Lexington Mayor Jim Gray has resigned from the executive committee of the Bluegrass Area Development District.
Gray gave no reason for his resignation in a one-sentence letter obtained Monday by the Lexington Herald-Leader. Gray’s resignation was submitted Friday and is effective immediately.
Susan Straub, a spokeswoman for Gray, said Gray opted to resign because he was frequently the only “no” vote on the executive committee.
“Mayor Gray has long been concerned about many practices of the Bluegrass ADD,” Straub said. “As a member of its executive board, he has encouraged change. After a series of votes over several months where he cast the lone dissenting vote on a variety of issues, the mayor resigned from the Bluegrass ADD Friday and is focusing his attention on workforce services.”
Gray’s resignation from the quasi-government agency comes after more than three years of trouble at the Lexington-headquartered group that oversees planning, aging and workforce training programs for a 17-county region that includes Fayette County.
In late May, Gov. Matt Bevin notified Bluegrass that the state will terminate its contract with the agency on July 1 because of lingering questions about the agency’s oversight of millions of dollars in federal workforce training money.
The Bluegrass executive committee voted in early June to appeal the state’s decision to the U.S. Department of Labor. Bluegrass also is appealing an earlier order that it repay the state nearly $900,000 in federal workforce dollars that the state alleges was misspent from 2010 to 2013. Much of those questioned costs were related to rent payments made to a nonprofit that owned the group’s building on Perimeter Drive. That nonprofit was started by a founding director of Bluegrass.

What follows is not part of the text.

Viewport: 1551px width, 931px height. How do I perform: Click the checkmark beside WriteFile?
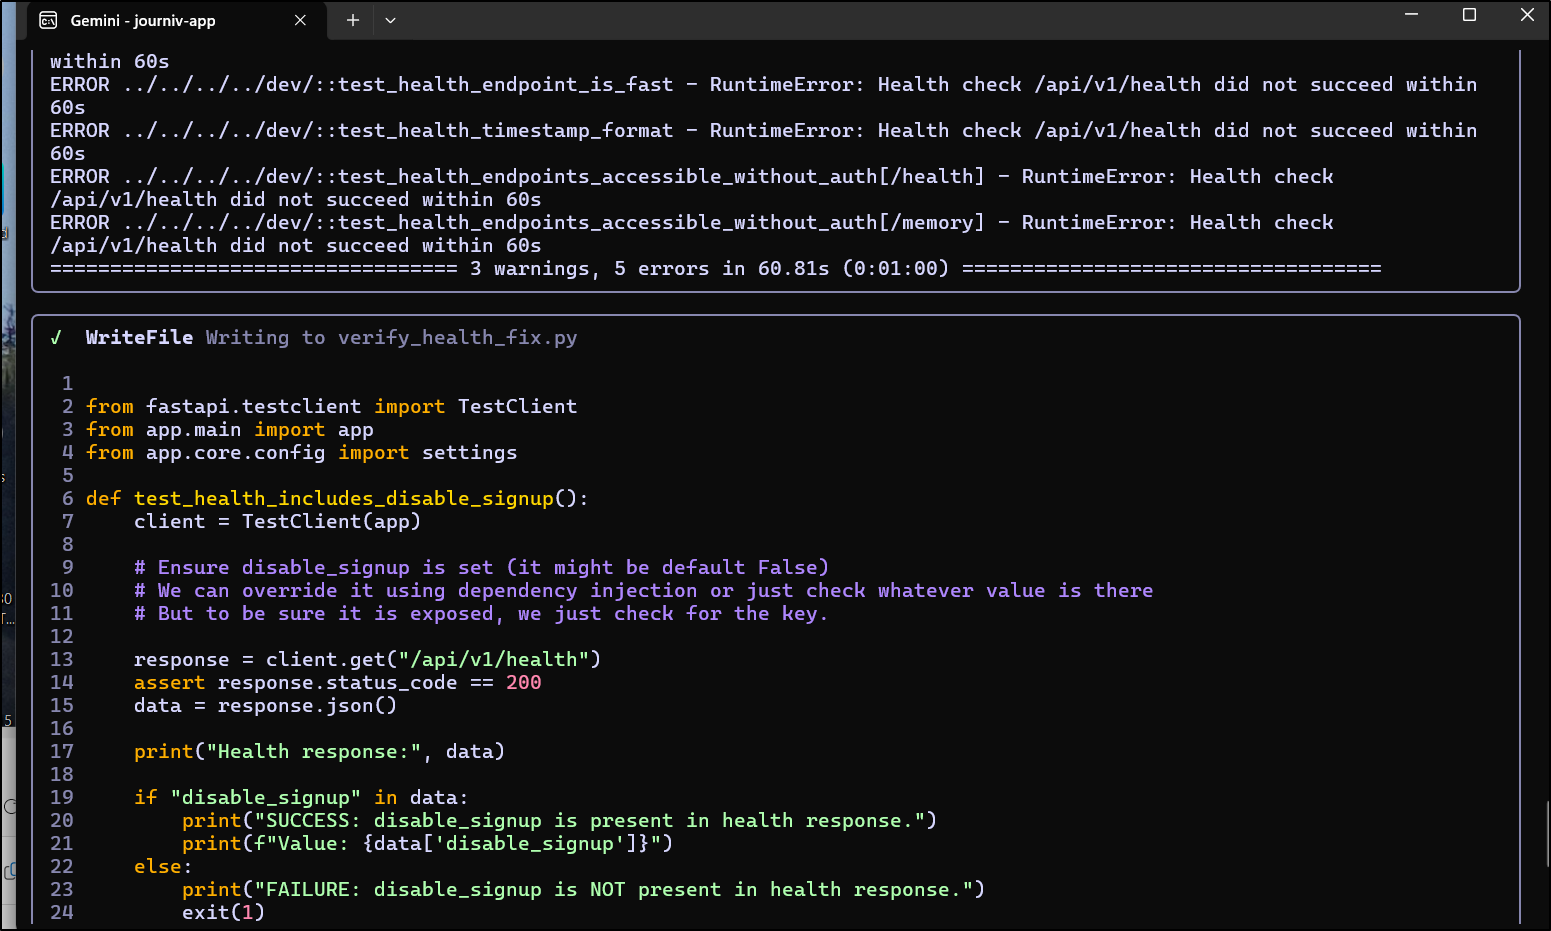[x=57, y=338]
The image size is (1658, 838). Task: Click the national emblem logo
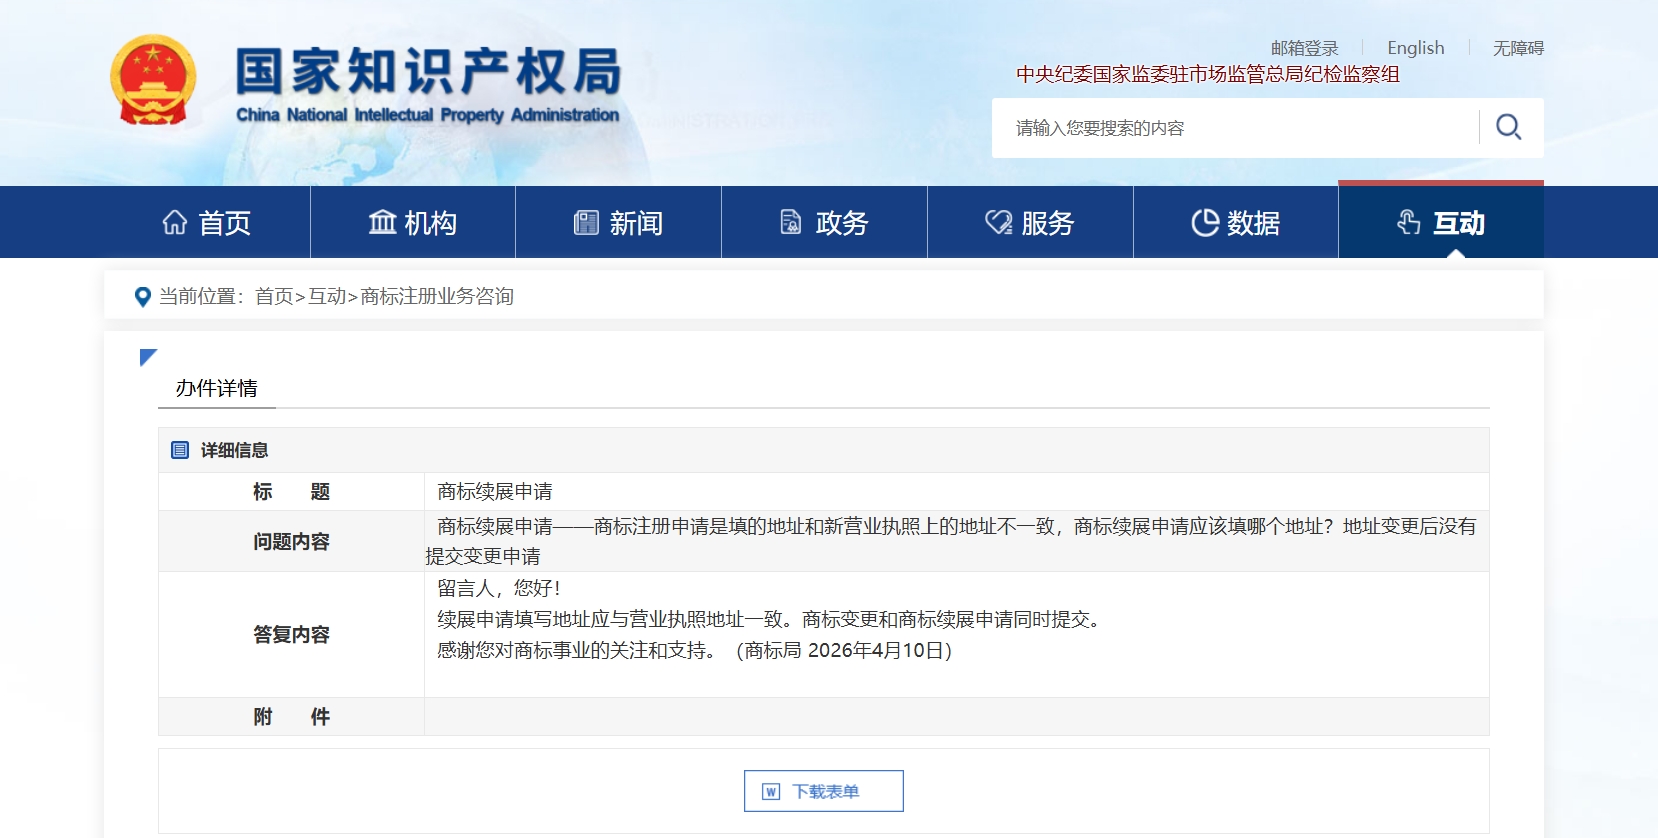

Many members of the Bluegrass executive committee have said the problems at the agency were corrected years ago. It ousted the executive director and has worked with state officials to correct all financial oversight problems. But in a letter sent to Bluegrass officials in late May, Bevin said state Education and Workforce Cabinet officials recently completed a review of 2015 spending at the agency and found “excessive travel expenses and questionable documentary support for use of program funds on authorized activities. Moreover, it appears there is a lack of independent verification of training completion and employment outcomes for participants in the programs.”
Gray has frequently been at odds with other members of Bluegrass’s executive committee, which includes elected officials from the 17-county area. Most recently, Gray was the only member of the executive committee to vote against appealing the state’s decision to terminate Bluegrass from the federal workforce program at a meeting in early June.
The amount Bluegrass has received to oversee the area’s workforce training has fluctuated each year. It was awarded the bid for the upcoming fiscal year that begins July 1. Bluegrass said it was going to spend approximately $11.4 million on workforce training, but that figure included carry-over dollars from previous years.
The state has hired two Louisville organizations to oversee Bluegrass’s area workforce training programs beginning July 1.
Lexington receives federal aging money through Bluegrass to run some of its senior programs.
David Duttlinger, the executive director of Bluegrass, said Gray’s resignation will have no bearing on Lexington’s senior programming money. Duttlinger said Clay City Mayor James Caudill, the chairman of the Bluegrass executive committee, will appoint a new member from Fayette County to serve on the executive committee at the board’s meeting in July. There are other Fayette County members on the committee including Fayette County Judge Executive John Roberts.
“Nothing in a letter of resignation will affect the level of services provided to Fayette County through the Bluegrass ADD,” Duttlinger said.
Caudill did not immediately return phone calls Monday.